Model-Based Complete Enzymatic Production of 3,6-Anhydro-L-galactose from Red Algal Biomass

Abstract

3,6-Anhydro-L-galactose (L-AHG) is a bioactive constituent of agar polysaccharides. To be used as a cosmetic or pharmaceutical ingredient, L-AHG is more favorably prepared by enzymatic saccharification of agar using a combination of agarolytic enzymes. Determining the optimum enzyme combination from the natural repertoire is a bottleneck for designing an efficient enzymatic-hydrolysis process. We consider all theoretical enzymatic-saccharification routes in the natural agarolytic pathway of a marine bacterium, Saccharophagus degradans 2-40. Among these routes, three representative routes were determined by removing redundant enzymatic reactions.
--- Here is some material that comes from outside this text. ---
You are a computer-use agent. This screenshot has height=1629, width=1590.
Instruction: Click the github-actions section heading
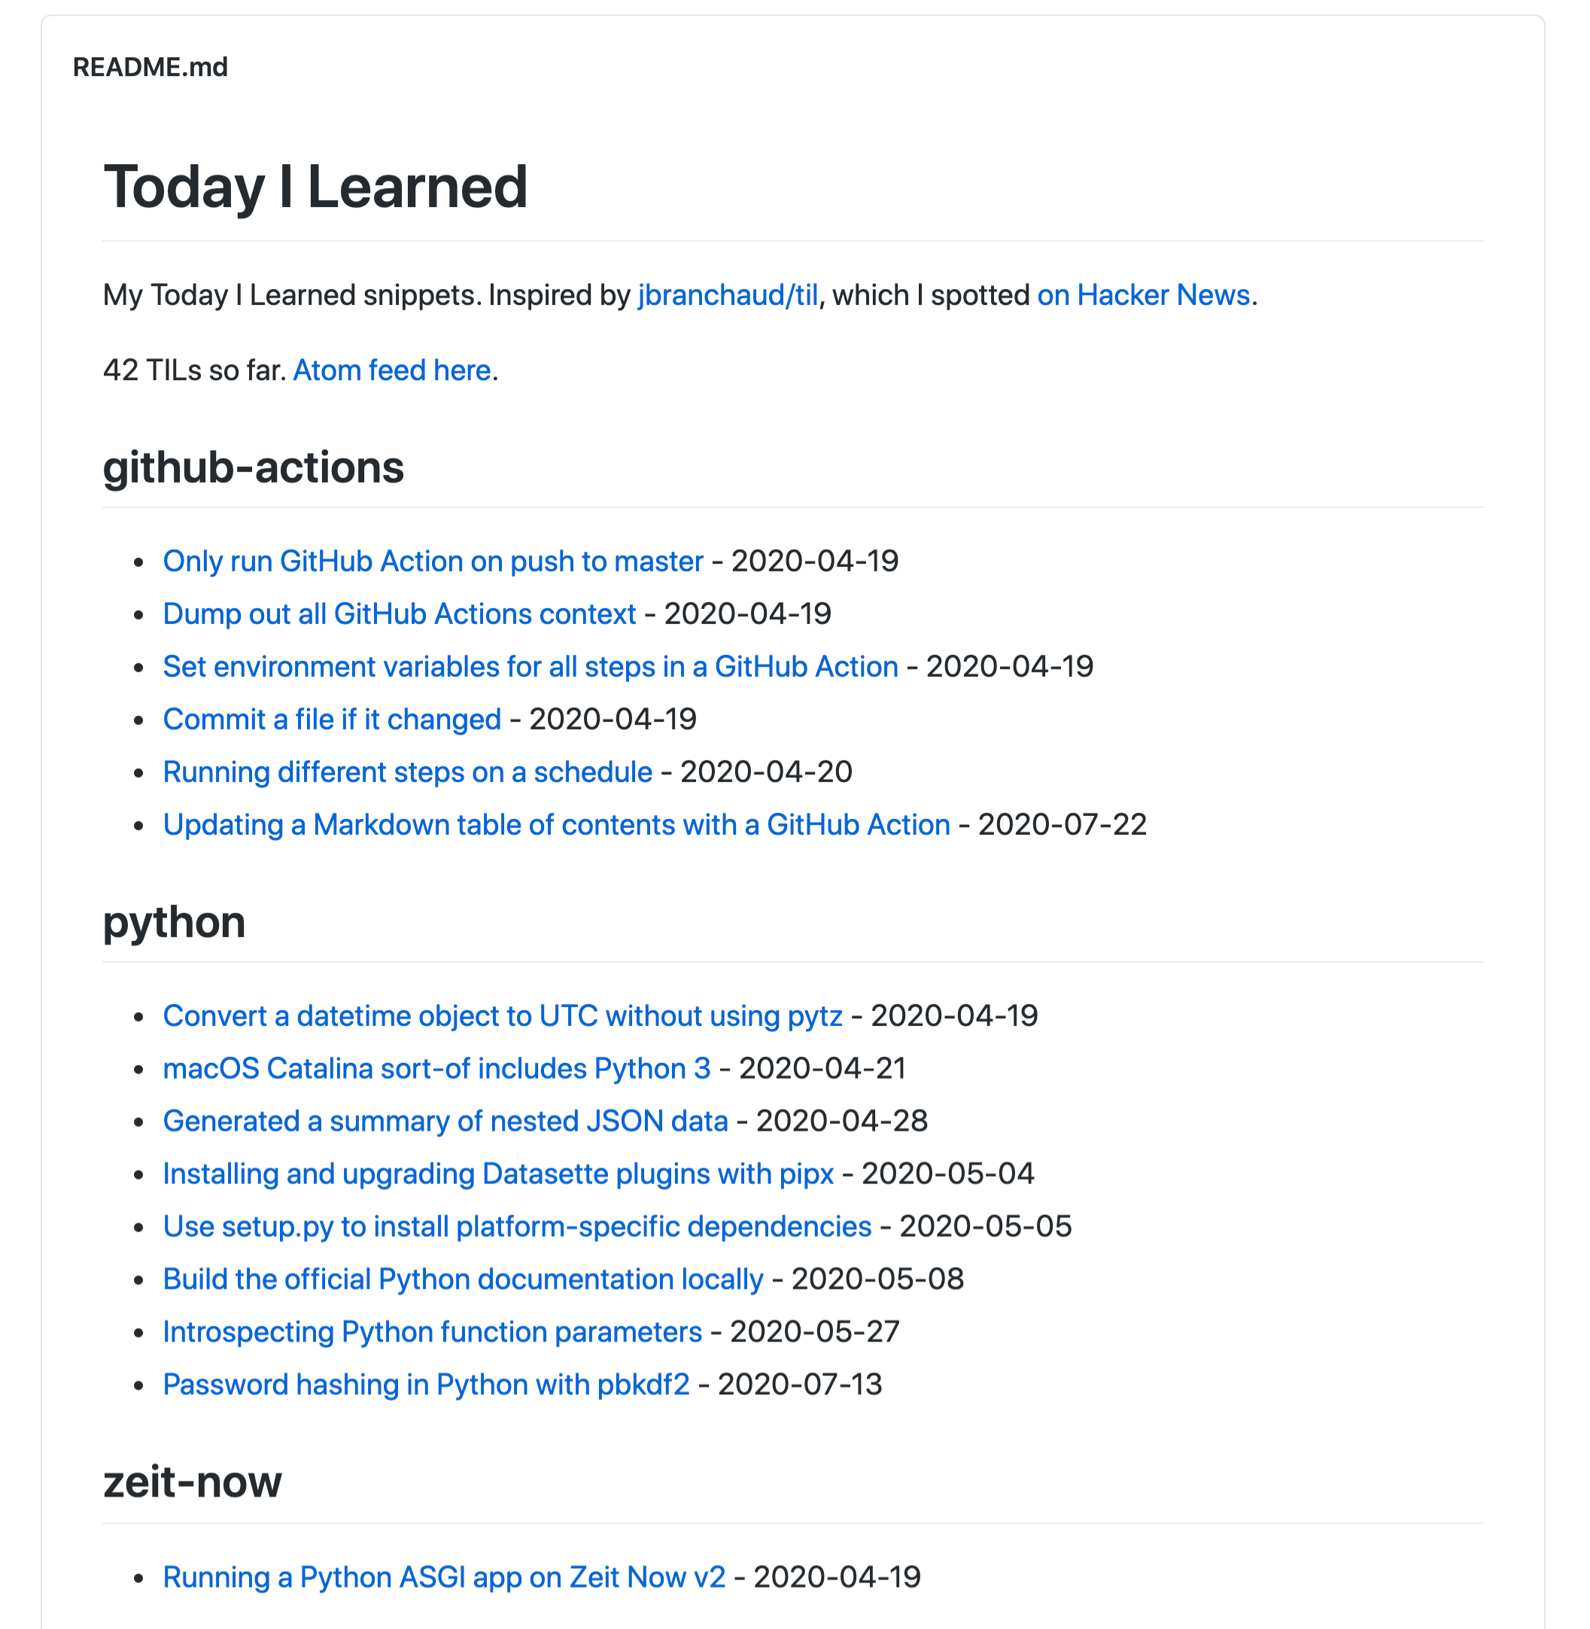253,467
We simulated each L-AHG production route with simple kinetic models and validated the reaction feasibility with an experimental procedure. The optimal enzyme mixture (with 67.3% maximum saccharification yield) was composed of endotype beta-agarase, exotype beta-agarase, agarooligosaccharolytic beta-galactosidase, and alpha-neoagarobiose hydrolase. This approach will reduce the time and effort needed for developing a coherent enzymatic process to produce L-AHG on a mass scale.